DATA PROVIDED -
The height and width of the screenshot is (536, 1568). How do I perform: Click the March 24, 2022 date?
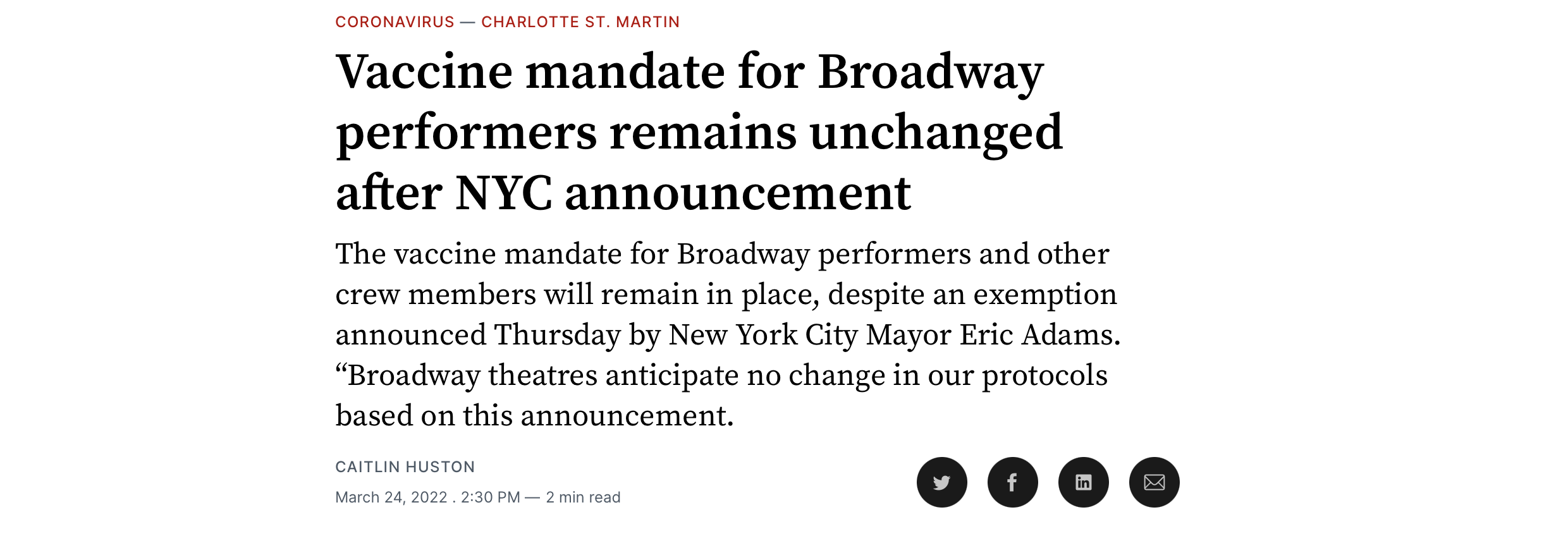pos(391,497)
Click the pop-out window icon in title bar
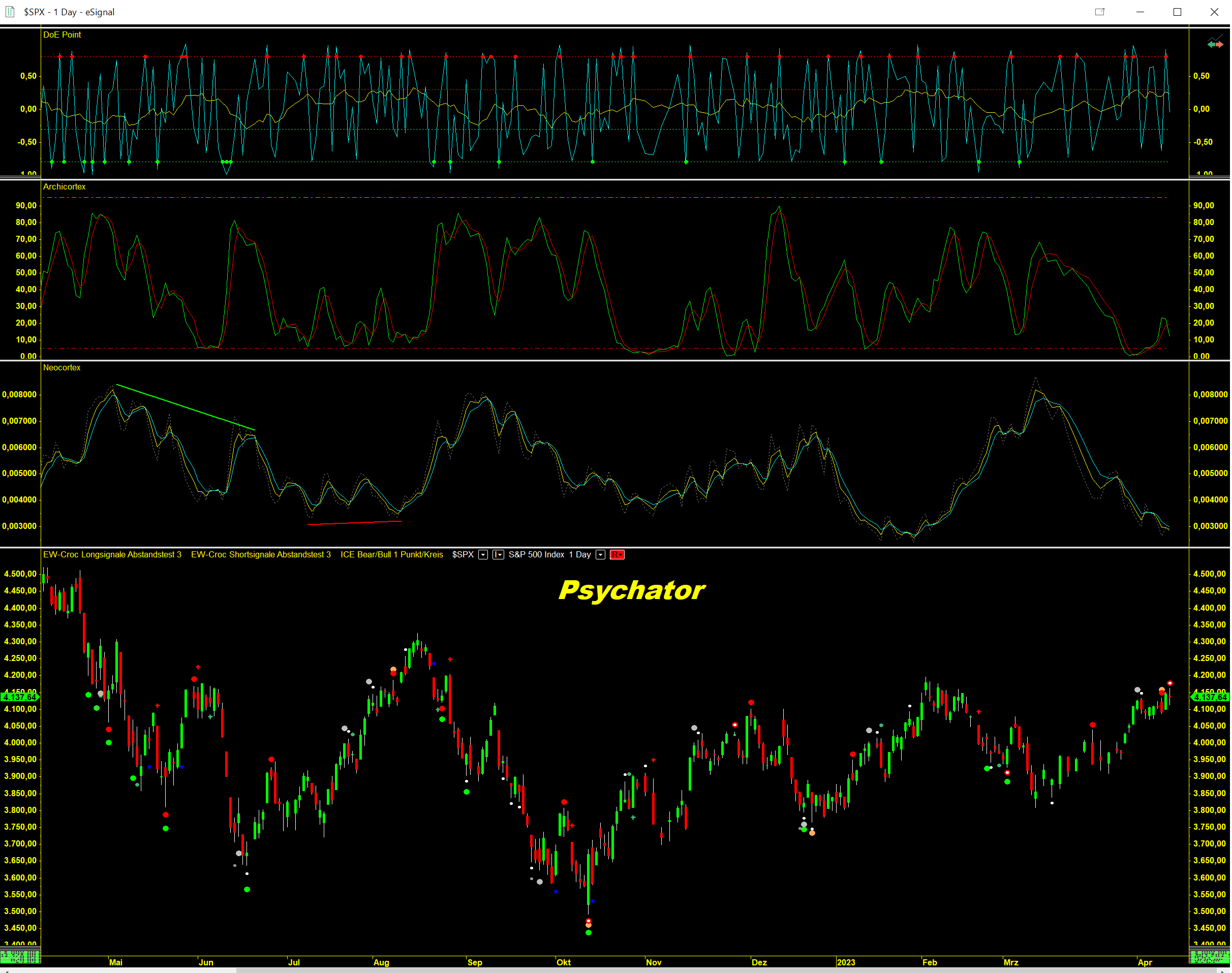 tap(1099, 11)
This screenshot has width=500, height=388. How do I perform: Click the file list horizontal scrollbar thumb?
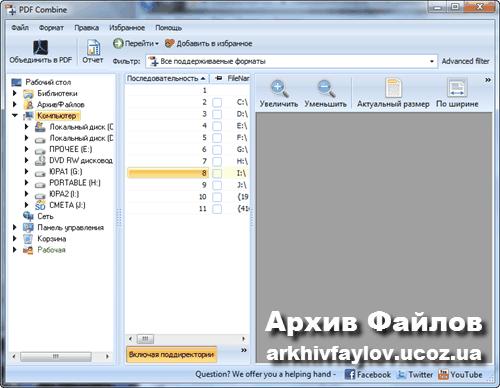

TO BE DONE - Reproduce the listing starting at the line containing "Click the pop-out window icon in title bar" and ending at the end of the listing, substituting "pop-up" for "pop-out" and keeping everything else unchanged. Omit the pictures.

TASK OUTPUT -
Click the pop-up window icon in title bar
 tap(1099, 11)
This screenshot has width=500, height=388. How do I perform: Click the file list horizontal scrollbar thumb?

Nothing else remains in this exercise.